- **What you need to do**
Reproduce the following entries verbatim, each one complete.

- **Stored records**
*-*-*

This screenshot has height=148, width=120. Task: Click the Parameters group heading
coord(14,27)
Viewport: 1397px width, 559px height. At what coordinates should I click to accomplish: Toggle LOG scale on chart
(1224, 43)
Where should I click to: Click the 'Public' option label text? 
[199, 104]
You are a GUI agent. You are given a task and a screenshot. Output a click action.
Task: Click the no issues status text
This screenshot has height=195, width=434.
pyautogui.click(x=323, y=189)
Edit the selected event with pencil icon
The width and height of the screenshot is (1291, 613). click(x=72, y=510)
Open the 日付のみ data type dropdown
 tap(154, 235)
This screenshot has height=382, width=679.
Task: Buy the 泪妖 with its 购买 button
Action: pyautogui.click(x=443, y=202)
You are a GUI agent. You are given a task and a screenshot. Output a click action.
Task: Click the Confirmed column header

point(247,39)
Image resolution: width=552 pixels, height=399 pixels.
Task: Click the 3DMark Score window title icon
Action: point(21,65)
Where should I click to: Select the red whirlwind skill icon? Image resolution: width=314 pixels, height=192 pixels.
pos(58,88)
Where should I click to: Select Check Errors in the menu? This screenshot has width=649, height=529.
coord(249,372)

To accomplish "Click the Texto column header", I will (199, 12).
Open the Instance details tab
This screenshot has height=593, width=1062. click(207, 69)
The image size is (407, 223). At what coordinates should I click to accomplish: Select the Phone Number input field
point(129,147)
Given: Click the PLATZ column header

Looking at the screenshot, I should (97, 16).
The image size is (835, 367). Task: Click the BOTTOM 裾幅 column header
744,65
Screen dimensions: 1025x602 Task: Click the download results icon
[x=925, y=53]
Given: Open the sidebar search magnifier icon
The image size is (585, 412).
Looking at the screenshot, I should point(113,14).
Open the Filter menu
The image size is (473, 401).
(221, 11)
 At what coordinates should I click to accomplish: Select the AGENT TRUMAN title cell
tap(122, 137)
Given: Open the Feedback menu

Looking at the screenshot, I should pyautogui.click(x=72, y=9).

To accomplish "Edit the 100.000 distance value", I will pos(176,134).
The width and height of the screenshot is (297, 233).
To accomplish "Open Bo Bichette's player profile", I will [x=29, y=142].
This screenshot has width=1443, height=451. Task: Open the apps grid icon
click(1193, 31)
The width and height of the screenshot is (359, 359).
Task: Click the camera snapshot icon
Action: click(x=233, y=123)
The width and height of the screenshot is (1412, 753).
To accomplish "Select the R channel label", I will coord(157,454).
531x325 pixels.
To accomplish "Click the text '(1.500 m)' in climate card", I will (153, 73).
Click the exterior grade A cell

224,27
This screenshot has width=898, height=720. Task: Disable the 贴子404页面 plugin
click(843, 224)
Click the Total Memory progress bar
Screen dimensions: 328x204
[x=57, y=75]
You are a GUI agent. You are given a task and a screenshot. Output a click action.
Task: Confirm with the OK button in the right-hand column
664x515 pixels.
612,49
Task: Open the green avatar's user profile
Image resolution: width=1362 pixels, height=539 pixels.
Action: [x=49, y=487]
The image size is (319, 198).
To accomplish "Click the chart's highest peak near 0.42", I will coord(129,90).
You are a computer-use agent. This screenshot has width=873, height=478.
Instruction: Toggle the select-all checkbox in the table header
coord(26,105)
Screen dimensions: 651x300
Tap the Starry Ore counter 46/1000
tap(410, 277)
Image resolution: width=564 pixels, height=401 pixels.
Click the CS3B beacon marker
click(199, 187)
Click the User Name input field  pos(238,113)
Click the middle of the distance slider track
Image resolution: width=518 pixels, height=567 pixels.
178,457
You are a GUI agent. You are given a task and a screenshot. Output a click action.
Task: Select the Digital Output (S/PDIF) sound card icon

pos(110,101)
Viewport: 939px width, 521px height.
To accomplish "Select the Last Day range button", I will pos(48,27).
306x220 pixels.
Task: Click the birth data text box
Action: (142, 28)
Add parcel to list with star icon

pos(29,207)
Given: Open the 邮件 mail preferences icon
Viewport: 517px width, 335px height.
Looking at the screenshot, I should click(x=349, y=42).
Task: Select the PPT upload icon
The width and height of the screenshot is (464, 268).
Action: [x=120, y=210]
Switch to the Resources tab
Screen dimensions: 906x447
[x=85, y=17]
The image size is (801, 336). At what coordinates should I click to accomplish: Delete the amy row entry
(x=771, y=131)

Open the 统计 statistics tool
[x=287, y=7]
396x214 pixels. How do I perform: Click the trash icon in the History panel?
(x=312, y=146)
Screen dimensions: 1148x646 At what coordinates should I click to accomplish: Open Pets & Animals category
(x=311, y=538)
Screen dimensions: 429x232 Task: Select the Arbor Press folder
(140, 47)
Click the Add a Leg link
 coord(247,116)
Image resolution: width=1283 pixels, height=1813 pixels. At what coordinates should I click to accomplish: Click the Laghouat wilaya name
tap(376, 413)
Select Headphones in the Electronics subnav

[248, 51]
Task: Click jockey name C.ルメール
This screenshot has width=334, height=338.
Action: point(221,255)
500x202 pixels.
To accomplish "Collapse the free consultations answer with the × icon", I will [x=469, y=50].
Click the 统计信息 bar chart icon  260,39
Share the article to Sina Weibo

*-*-*

- **Task solution**
This screenshot has height=148, width=120. Task: Click the Parameters group heading
coord(14,27)
Viewport: 1397px width, 559px height. At what coordinates should I click to accomplish: Toggle LOG scale on chart
(1224, 43)
Where should I click to: Click the 'Public' option label text? 
[199, 104]
You are a GUI agent. You are given a task and a screenshot. Output a click action.
Task: Click the no issues status text
This screenshot has height=195, width=434.
pyautogui.click(x=323, y=189)
Edit the selected event with pencil icon
The width and height of the screenshot is (1291, 613). click(x=72, y=510)
Open the 日付のみ data type dropdown
 tap(154, 235)
This screenshot has height=382, width=679.
Task: Buy the 泪妖 with its 购买 button
Action: pyautogui.click(x=443, y=202)
You are a GUI agent. You are given a task and a screenshot. Output a click action.
Task: Click the Confirmed column header

point(247,39)
Image resolution: width=552 pixels, height=399 pixels.
Task: Click the 3DMark Score window title icon
Action: point(21,65)
Where should I click to: Select the red whirlwind skill icon? Image resolution: width=314 pixels, height=192 pixels.
pos(58,88)
Where should I click to: Select Check Errors in the menu? This screenshot has width=649, height=529.
coord(249,372)

To accomplish "Click the Texto column header", I will (199, 12).
Open the Instance details tab
This screenshot has height=593, width=1062. click(207, 69)
The image size is (407, 223). At what coordinates should I click to accomplish: Select the Phone Number input field
point(129,147)
Given: Click the PLATZ column header

Looking at the screenshot, I should (97, 16).
The image size is (835, 367). Task: Click the BOTTOM 裾幅 column header
744,65
Screen dimensions: 1025x602 Task: Click the download results icon
[x=925, y=53]
Given: Open the sidebar search magnifier icon
The image size is (585, 412).
Looking at the screenshot, I should point(113,14).
Open the Filter menu
The image size is (473, 401).
(221, 11)
 At what coordinates should I click to accomplish: Select the AGENT TRUMAN title cell
tap(122, 137)
Given: Open the Feedback menu

Looking at the screenshot, I should pyautogui.click(x=72, y=9).

To accomplish "Edit the 100.000 distance value", I will pos(176,134).
The width and height of the screenshot is (297, 233).
To accomplish "Open Bo Bichette's player profile", I will [x=29, y=142].
This screenshot has width=1443, height=451. Task: Open the apps grid icon
click(1193, 31)
The width and height of the screenshot is (359, 359).
Task: Click the camera snapshot icon
Action: click(x=233, y=123)
The width and height of the screenshot is (1412, 753).
To accomplish "Select the R channel label", I will coord(157,454).
531x325 pixels.
To accomplish "Click the text '(1.500 m)' in climate card", I will (153, 73).
Click the exterior grade A cell

224,27
This screenshot has width=898, height=720. Task: Disable the 贴子404页面 plugin
click(843, 224)
Click the Total Memory progress bar
Screen dimensions: 328x204
[x=57, y=75]
You are a GUI agent. You are given a task and a screenshot. Output a click action.
Task: Confirm with the OK button in the right-hand column
664x515 pixels.
612,49
Task: Open the green avatar's user profile
Image resolution: width=1362 pixels, height=539 pixels.
Action: [x=49, y=487]
The image size is (319, 198).
To accomplish "Click the chart's highest peak near 0.42", I will coord(129,90).
You are a computer-use agent. This screenshot has width=873, height=478.
Instruction: Toggle the select-all checkbox in the table header
coord(26,105)
Screen dimensions: 651x300
Tap the Starry Ore counter 46/1000
tap(410, 277)
Image resolution: width=564 pixels, height=401 pixels.
Click the CS3B beacon marker
click(199, 187)
Click the User Name input field  pos(238,113)
Click the middle of the distance slider track
Image resolution: width=518 pixels, height=567 pixels.
178,457
You are a GUI agent. You are given a task and a screenshot. Output a click action.
Task: Select the Digital Output (S/PDIF) sound card icon

pos(110,101)
Viewport: 939px width, 521px height.
To accomplish "Select the Last Day range button", I will pos(48,27).
306x220 pixels.
Task: Click the birth data text box
Action: (142, 28)
Add parcel to list with star icon

pos(29,207)
Given: Open the 邮件 mail preferences icon
Viewport: 517px width, 335px height.
Looking at the screenshot, I should click(x=349, y=42).
Task: Select the PPT upload icon
The width and height of the screenshot is (464, 268).
Action: [x=120, y=210]
Switch to the Resources tab
Screen dimensions: 906x447
[x=85, y=17]
The image size is (801, 336). At what coordinates should I click to accomplish: Delete the amy row entry
(x=771, y=131)

Open the 统计 statistics tool
[x=287, y=7]
396x214 pixels. How do I perform: Click the trash icon in the History panel?
(x=312, y=146)
Screen dimensions: 1148x646 At what coordinates should I click to accomplish: Open Pets & Animals category
(x=311, y=538)
Screen dimensions: 429x232 Task: Select the Arbor Press folder
(140, 47)
Click the Add a Leg link
 coord(247,116)
Image resolution: width=1283 pixels, height=1813 pixels. At what coordinates should I click to accomplish: Click the Laghouat wilaya name
tap(376, 413)
Select Headphones in the Electronics subnav

[248, 51]
Task: Click jockey name C.ルメール
This screenshot has width=334, height=338.
Action: point(221,255)
500x202 pixels.
To accomplish "Collapse the free consultations answer with the × icon", I will [x=469, y=50].
Click the 统计信息 bar chart icon  260,39
Share the article to Sina Weibo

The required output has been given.